On storing data in flat files: I've heard the argument that all data is stored in flat files.
An anecdote: My first database application used Access (and I'm admitting that here for all to see). But Access wasn't fast enough to lookup and return the data I needed. I needed screens to "pop." So I wrote my own data store using ini files. I created numeric indices using the keys of key/value pairs.
It flew.
:{> Andy
Andy Leonard, Chief Data Engineer, Enterprise Data & Analytics
January 20, 2009 at 7:26 am
We use LogClarity, by LogFidelity, to do the same thing. It gathers and stores raw log data, including SQL server traces, but also separately stores the data after it has been correlated and cleaned up.

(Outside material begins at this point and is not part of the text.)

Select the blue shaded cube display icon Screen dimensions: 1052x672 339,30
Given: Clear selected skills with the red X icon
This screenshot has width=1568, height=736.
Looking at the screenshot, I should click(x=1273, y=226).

It has reporting and alerts and the data are stored in SQL Server. http://www.logfidelity.com/
January 20, 2009 at 8:11 am
Andy Leonard (1/20/2009)
Enterprise metadata is important. Unfortunately, you learn that (or you will) when something goes wrong. I wrote about using SSIS to collect enterprise metadata at http://sqlblog.com/blogs/andy_leonard/archive/2008/08/28/ssis-design-pattern-collect-enterprise-sql-server-database-metadata-with-ssis.aspx. That article was prompted by an email from someone doing what I've needed to do before: detect changes in the source system schema before it broke the ETL.:{> Andy
Andy, I don't know if it is just my computer, but a lot of the images in your article seem to be broken.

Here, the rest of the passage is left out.